Estes dois sentidos de que Hugo nos fala são evidentemente o sentido e a apreensão da verdade. O sentido corresponde ao mundo físico, e a idéia ao mundo espiritual, que não é outro senão o próprio Verbo de Deus de quem o mundo físico não é mais do que a manifestação. O sentido alcança o sinal; a idéia, a coisa significada. Assim, a sensação liga o corpo, de quem o mundo físico não é mais do que uma extensão, à alma; da mesma maneira, a idéia liga a alma a Deus.

Hugo desenvolve estes pensamentos nesta linguagem alegórica que lhe era tão familiar:

"Moisés",

diz ele,

"sobe a montanha, e Deus desce sobre a montanha. Se Moisés não tivesse subido, e Deus não tivesse descido, ambos não se teriam encontrado. Grandes sinais há em todas estas coisas. O espírito sobe, e Deus desce; ele sobe pela contemplação, e Deus desce pela revelação. Esta também foi a escada de Jacó; apoiava-se sobre a terra e sua extremidade tocava o céu. A terra é o corpo; o céu é Deus. Os espíritos se elevam pela contemplação das coisas inferiores às coisas superiores, do corpo ao espírito, por meio da contemplação e da revelação. Deus, porém, se apóia sobre a extremidade da escada para que as coisas superiores se inclinem em direção às inferiores"(12).

Tal é, segundo Hugo, o plano de Deus na primeira manifestação de sua sabedoria através do mundo natural, o primeiro livro no qual ele escreveu seu nome, para que toda inteligência pudesse lê-lo e, em o lendo, o conhecesse, e em o conhecendo, o glorificasse.

Mas Hugo acrescenta:

"A sabedoria quis, depois disso, que fosse ainda escrita de uma outra maneira, de uma forma ainda externa, para que aparecesse mais manifestamente e fosse conhecida mais perfeitamente, e para que o olho do homem fosse iluminado para esta segunda escrita, já que havia se obscurecido para a primeira.

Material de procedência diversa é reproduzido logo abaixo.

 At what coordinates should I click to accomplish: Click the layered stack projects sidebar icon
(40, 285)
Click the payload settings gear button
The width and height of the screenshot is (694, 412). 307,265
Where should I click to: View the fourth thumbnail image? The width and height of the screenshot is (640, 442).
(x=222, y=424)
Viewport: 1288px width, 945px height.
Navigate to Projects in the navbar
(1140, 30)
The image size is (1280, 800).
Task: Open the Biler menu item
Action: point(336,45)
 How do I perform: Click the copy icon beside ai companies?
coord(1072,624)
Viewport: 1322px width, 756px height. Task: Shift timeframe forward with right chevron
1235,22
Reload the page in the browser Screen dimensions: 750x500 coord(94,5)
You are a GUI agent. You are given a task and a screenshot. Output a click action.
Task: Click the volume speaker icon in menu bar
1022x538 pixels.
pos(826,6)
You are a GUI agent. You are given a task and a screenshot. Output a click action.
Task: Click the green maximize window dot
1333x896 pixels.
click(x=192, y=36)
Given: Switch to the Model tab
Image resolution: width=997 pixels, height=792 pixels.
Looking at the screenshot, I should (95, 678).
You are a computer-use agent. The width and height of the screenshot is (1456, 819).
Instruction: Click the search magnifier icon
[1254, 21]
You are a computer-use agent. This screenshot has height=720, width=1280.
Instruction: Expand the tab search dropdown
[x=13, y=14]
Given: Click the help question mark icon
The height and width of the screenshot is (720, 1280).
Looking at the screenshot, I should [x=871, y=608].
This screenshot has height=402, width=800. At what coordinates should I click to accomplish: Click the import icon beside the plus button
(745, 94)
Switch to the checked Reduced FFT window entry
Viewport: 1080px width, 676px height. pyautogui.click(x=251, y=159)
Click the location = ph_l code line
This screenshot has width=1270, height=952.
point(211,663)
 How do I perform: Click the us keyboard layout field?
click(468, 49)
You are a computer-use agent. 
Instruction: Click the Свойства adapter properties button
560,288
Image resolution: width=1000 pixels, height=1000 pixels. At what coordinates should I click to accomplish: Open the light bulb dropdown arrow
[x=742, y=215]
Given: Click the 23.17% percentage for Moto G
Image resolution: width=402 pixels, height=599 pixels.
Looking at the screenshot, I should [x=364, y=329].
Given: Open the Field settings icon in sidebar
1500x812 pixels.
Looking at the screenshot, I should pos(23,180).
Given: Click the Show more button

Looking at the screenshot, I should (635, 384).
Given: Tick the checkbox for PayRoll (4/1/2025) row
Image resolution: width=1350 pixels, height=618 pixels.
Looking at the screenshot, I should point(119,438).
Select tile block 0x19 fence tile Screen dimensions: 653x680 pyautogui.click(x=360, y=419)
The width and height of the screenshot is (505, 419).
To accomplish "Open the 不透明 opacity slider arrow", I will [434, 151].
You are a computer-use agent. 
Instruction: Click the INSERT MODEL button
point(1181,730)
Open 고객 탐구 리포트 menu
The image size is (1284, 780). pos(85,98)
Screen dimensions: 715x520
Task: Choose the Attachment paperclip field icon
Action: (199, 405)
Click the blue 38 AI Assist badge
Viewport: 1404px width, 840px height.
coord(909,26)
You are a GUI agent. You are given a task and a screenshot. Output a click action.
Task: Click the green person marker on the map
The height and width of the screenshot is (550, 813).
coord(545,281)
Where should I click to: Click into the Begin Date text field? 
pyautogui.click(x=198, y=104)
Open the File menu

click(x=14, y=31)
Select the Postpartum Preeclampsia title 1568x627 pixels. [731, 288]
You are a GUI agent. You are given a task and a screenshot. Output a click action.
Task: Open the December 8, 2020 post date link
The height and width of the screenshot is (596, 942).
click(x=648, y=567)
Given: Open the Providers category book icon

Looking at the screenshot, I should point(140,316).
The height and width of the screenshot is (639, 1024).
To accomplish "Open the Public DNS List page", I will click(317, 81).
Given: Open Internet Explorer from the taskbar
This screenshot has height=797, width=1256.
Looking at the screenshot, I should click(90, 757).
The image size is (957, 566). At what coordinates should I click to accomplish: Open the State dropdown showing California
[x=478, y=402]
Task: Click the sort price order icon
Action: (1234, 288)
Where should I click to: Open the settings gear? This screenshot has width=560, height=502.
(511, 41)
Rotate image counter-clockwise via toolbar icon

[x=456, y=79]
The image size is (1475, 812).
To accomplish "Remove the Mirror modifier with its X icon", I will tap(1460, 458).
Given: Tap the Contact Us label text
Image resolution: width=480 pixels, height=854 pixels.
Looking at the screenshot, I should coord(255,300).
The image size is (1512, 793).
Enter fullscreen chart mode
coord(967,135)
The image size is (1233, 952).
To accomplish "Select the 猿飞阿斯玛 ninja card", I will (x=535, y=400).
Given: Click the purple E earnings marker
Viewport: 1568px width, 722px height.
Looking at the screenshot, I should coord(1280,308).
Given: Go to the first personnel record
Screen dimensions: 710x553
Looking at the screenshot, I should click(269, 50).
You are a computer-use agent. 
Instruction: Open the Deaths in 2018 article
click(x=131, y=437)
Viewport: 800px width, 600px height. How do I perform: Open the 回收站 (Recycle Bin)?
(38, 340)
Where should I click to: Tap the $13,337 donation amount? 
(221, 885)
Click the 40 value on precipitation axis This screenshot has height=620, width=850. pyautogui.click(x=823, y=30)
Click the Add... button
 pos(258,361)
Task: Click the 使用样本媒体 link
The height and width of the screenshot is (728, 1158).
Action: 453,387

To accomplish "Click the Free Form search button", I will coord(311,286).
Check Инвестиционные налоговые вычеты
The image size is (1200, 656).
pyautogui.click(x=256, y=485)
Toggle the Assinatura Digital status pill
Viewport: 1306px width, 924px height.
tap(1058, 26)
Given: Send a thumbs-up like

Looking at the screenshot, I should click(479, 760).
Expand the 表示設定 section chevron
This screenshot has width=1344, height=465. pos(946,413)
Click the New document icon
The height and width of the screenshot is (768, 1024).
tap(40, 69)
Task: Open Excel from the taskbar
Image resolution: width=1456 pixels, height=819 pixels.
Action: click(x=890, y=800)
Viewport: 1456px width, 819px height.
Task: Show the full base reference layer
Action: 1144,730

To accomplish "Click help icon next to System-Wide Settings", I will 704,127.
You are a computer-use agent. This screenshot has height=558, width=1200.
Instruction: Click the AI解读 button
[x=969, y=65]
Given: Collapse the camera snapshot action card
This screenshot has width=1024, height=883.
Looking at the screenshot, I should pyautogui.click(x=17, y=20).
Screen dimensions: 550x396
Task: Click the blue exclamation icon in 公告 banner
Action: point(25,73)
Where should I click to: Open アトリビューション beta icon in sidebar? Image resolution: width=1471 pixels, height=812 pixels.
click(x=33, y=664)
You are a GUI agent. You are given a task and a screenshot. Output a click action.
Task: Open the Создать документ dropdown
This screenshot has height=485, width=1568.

Fez, então, uma segunda obra após a primeira, a qual era mais evidente do que a anterior, porque não somente demonstrava, mas também iluminava"(13) .

A criação e a encarnação são assim as duas grandes obras de Deus. Elas são, tanto uma quanto a outra, a manifestação de sua inteligência e de seu Verbo. Mas na primeira nós o conhecemos pelas suas obras; na segunda, o Verbo vem pessoalmente até nós. A primeira é um livro escrito pela sua mão, a segunda é antes uma palavra saída de sua boca.

O que é a arte? O que é o artista? Que são as suas obras, senão palavras reveladoras de uma idéia? O artista toma a matéria bruta, um mármore, uma pedra; ele a trabalha, lhe dá forma, lhe confere um semblante. Mas há um tipo interior em que ele fixa o olhar de sua inteligência e que guia sua mão e sua arte. A matéria a exprime, a revela, e, se soubermos ler esta escrita, se houver em nós algo de artista, ao contemplar sua obra, contemplamos sua idéia, participamos de sua alegria.

Mas este tipo em si mesmo é algo de real? Será uma pura imaginação, uma simples modificação de minha alma? Não, o sentimento do belo é de uma ordem mais elevada que as alegrias materiais. Se este tipo possui uma realidade objetiva, será a inteligência que a criou? Mas como o homem, que não pode produzir a matéria informe, criaria esta idéia que é mais excelente do que a matéria, pois é ela que lhe dá sua unidade e sua beleza? Resta somente reconhecer que o artista nada mais faz do que apenas contemplá-la. Ela não era porque ele a quis; ela era antes que ele a descobrisse; ela era eternamente a inteligência divina. Deus as possui como um bem próprio e natural; o homem as possui como um bem alheio que lhe é comunicado.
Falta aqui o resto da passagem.